Cymodoceaceae is a family of flowering plants, sometimes known as the "manatee-grass family", which includes only marine species.[2]

The 2016 APG IV does recognize Cymodoceaceae and places it in the order Alismatales, in the clade monocots. The family includes five genera, totaling 17 species [3] occurring in tropical seas and oceans (so-called seagrasses). According to the AP-Website it is doubtful if the family Ruppiaceae is distinct enough to be kept apart. The inclusion of the sole genus Ruppia in Ruppiaceae in Cymodoceaceae is being considered. The plants in the three families Cymodoceaceae, Posidoniaceae and Ruppiaceae form a monophyletic group.
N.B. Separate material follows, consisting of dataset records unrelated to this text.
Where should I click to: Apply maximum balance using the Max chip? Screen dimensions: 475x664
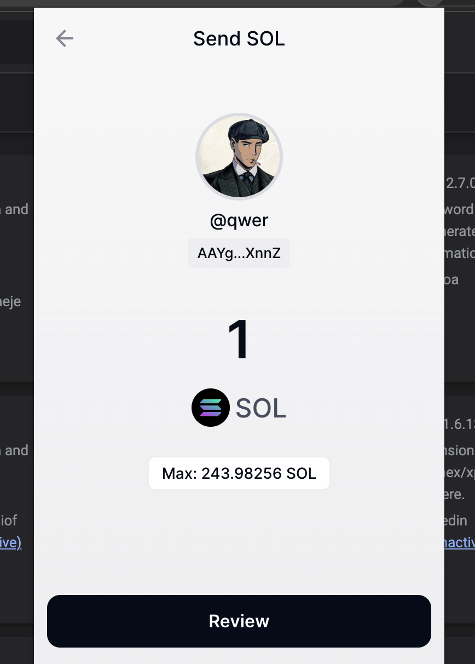coord(239,473)
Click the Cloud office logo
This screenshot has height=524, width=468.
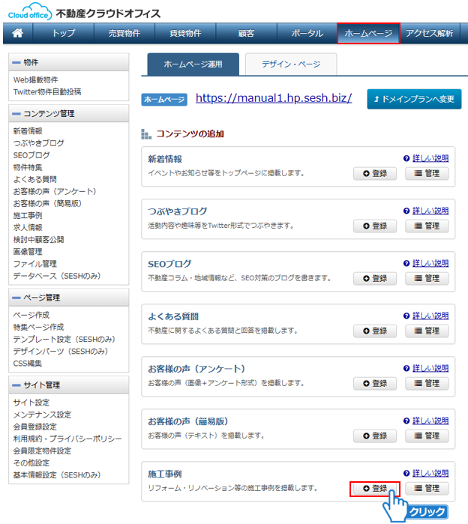(27, 12)
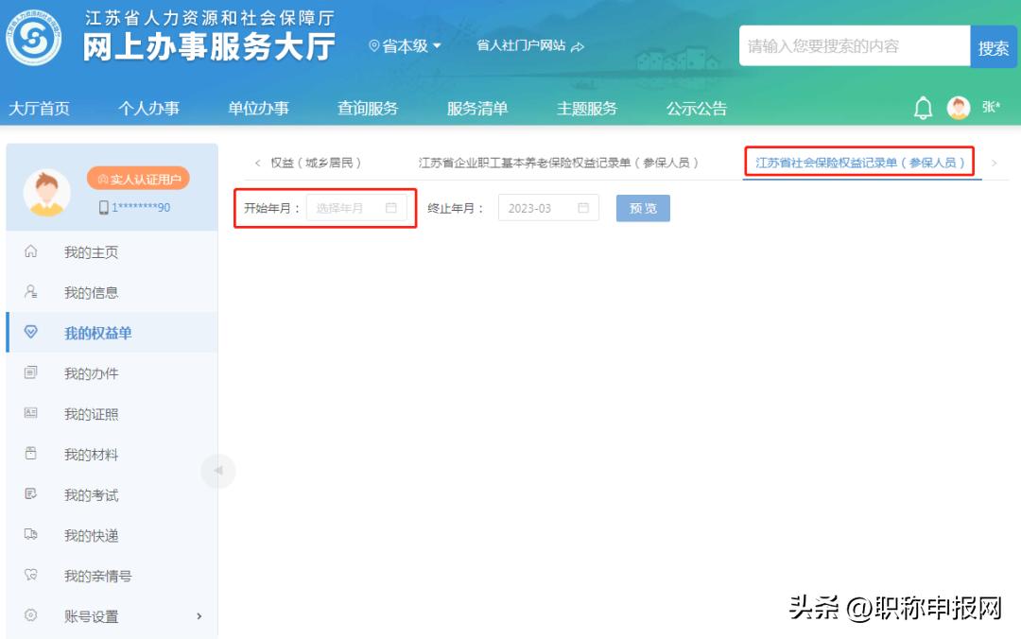Open 我的主页 via its home icon
The image size is (1021, 639).
point(30,251)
Its fossil record shows that Cymodoceaceae was established in its current Indo-West Pacific distribution by the early Eocene and perhaps even during the late Paleocene.[4] Fossils of Thalassodendron auriculalopris den Hartog and Cymodocea floridana den Hartog (both extant) were also found in west-central Florida and date back to the late middle Eucene.[5] Their age and lack of diversity speaks to an extremely slow rate of evolution within the Cymodoceaceae.[6]

Taxonomy

Marine grasses families: Zosteraceae, Cymodoceaceae, Ruppiaceae and Posidoniaceae. Related families: Potamogetonaceae and (and sometimes including) Zannichelliaceae.

Reproductive strategies

Cymodoceaceae is one of four families to have developed filamentous pollen, along with Ruppiaceae, Zosteraceae, and Posidonaceae.[7] The pollen is assembled as long and thin grains rather than spheres, which increases its surface area when floating on the water. In addition, the pollen can more easily form pollen rafts, enabling distribution over a large surface area of water. The pollen is epihydrophilous (pollen distributed on the surface of the water) or hypohydrophilous (pollen distributed below the surface of the water) depending on the genera. There are three different methods used. Species in Halodule and Cymodocea release pollen at low tide, where it floats and assembles into snowflake-like pollen rafts which then hopefully make contact with the stigmas when the tide starts coming back in.[8] Amphibolis and Thalassodendron have pollen that is carried up to and then released upon the surface of the water by abscisent male flowers. Syringodium has pollen grains that are approximately the same density as seawater and form small clumps which move beneath the surface by submarine currents to the stigmas of female flowers.[8] This return to hypohydrophily is interpreted as a reversal to the ancestral state.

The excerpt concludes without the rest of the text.